(Beginning of Input data)

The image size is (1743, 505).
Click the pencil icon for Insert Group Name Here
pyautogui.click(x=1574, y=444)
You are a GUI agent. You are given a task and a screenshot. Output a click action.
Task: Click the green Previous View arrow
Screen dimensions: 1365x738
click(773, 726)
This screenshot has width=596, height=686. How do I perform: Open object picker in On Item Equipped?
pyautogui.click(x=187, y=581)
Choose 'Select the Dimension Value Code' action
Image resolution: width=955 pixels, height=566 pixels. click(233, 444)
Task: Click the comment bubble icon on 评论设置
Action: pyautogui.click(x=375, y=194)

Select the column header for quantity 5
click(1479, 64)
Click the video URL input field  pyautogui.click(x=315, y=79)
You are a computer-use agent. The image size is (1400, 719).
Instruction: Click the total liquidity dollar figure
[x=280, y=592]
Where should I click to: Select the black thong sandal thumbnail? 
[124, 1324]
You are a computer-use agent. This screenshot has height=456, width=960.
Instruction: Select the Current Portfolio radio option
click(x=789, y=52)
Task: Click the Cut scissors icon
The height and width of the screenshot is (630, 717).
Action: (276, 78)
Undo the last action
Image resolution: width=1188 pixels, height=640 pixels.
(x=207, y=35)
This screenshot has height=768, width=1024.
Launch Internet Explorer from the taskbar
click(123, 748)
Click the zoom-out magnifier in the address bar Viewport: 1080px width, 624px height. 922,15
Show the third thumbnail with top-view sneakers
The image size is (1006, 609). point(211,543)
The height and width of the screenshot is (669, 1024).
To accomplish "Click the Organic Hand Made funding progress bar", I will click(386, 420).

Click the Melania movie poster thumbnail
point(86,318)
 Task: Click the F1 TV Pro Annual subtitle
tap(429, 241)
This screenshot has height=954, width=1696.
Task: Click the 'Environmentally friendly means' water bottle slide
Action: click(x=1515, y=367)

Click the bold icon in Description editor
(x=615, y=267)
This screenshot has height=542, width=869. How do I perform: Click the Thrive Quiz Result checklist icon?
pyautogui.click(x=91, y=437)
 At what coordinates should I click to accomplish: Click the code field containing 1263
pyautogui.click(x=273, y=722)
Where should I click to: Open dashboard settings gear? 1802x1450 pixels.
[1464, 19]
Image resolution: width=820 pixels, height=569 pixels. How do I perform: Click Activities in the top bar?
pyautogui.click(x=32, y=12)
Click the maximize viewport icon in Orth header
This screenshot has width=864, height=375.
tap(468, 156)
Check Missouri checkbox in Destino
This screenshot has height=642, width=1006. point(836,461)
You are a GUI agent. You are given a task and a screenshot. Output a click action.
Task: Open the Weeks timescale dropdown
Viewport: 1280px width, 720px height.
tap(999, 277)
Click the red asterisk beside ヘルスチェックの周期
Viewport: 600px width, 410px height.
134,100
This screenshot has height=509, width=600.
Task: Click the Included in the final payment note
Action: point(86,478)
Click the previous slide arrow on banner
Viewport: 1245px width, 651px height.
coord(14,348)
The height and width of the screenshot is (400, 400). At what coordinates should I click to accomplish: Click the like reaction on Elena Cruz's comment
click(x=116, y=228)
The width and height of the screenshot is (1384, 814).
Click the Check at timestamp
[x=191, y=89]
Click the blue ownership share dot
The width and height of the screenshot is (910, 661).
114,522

(End of Input data)

With nothing left out, output the whole listing exactly.

Answer to the exercise:
The image size is (1743, 505).
Click the pencil icon for Insert Group Name Here
pyautogui.click(x=1574, y=444)
You are a GUI agent. You are given a task and a screenshot. Output a click action.
Task: Click the green Previous View arrow
Screen dimensions: 1365x738
click(773, 726)
This screenshot has width=596, height=686. How do I perform: Open object picker in On Item Equipped?
pyautogui.click(x=187, y=581)
Choose 'Select the Dimension Value Code' action
Image resolution: width=955 pixels, height=566 pixels. click(233, 444)
Task: Click the comment bubble icon on 评论设置
Action: pyautogui.click(x=375, y=194)

Select the column header for quantity 5
click(1479, 64)
Click the video URL input field  pyautogui.click(x=315, y=79)
You are a computer-use agent. The image size is (1400, 719).
Instruction: Click the total liquidity dollar figure
[x=280, y=592]
Where should I click to: Select the black thong sandal thumbnail? 
[124, 1324]
You are a computer-use agent. This screenshot has height=456, width=960.
Instruction: Select the Current Portfolio radio option
click(x=789, y=52)
Task: Click the Cut scissors icon
The height and width of the screenshot is (630, 717).
Action: (276, 78)
Undo the last action
Image resolution: width=1188 pixels, height=640 pixels.
(x=207, y=35)
This screenshot has height=768, width=1024.
Launch Internet Explorer from the taskbar
click(123, 748)
Click the zoom-out magnifier in the address bar Viewport: 1080px width, 624px height. 922,15
Show the third thumbnail with top-view sneakers
The image size is (1006, 609). point(211,543)
The height and width of the screenshot is (669, 1024).
To accomplish "Click the Organic Hand Made funding progress bar", I will click(386, 420).

Click the Melania movie poster thumbnail
point(86,318)
 Task: Click the F1 TV Pro Annual subtitle
tap(429, 241)
This screenshot has height=954, width=1696.
Task: Click the 'Environmentally friendly means' water bottle slide
Action: click(x=1515, y=367)

Click the bold icon in Description editor
(x=615, y=267)
This screenshot has height=542, width=869. How do I perform: Click the Thrive Quiz Result checklist icon?
pyautogui.click(x=91, y=437)
 At what coordinates should I click to accomplish: Click the code field containing 1263
pyautogui.click(x=273, y=722)
Where should I click to: Open dashboard settings gear? 1802x1450 pixels.
[1464, 19]
Image resolution: width=820 pixels, height=569 pixels. How do I perform: Click Activities in the top bar?
pyautogui.click(x=32, y=12)
Click the maximize viewport icon in Orth header
This screenshot has width=864, height=375.
tap(468, 156)
Check Missouri checkbox in Destino
This screenshot has height=642, width=1006. point(836,461)
You are a GUI agent. You are given a task and a screenshot. Output a click action.
Task: Open the Weeks timescale dropdown
Viewport: 1280px width, 720px height.
tap(999, 277)
Click the red asterisk beside ヘルスチェックの周期
Viewport: 600px width, 410px height.
134,100
This screenshot has height=509, width=600.
Task: Click the Included in the final payment note
Action: point(86,478)
Click the previous slide arrow on banner
Viewport: 1245px width, 651px height.
coord(14,348)
The height and width of the screenshot is (400, 400). At what coordinates should I click to accomplish: Click the like reaction on Elena Cruz's comment
click(x=116, y=228)
The width and height of the screenshot is (1384, 814).
Click the Check at timestamp
[x=191, y=89]
Click the blue ownership share dot
The width and height of the screenshot is (910, 661).
114,522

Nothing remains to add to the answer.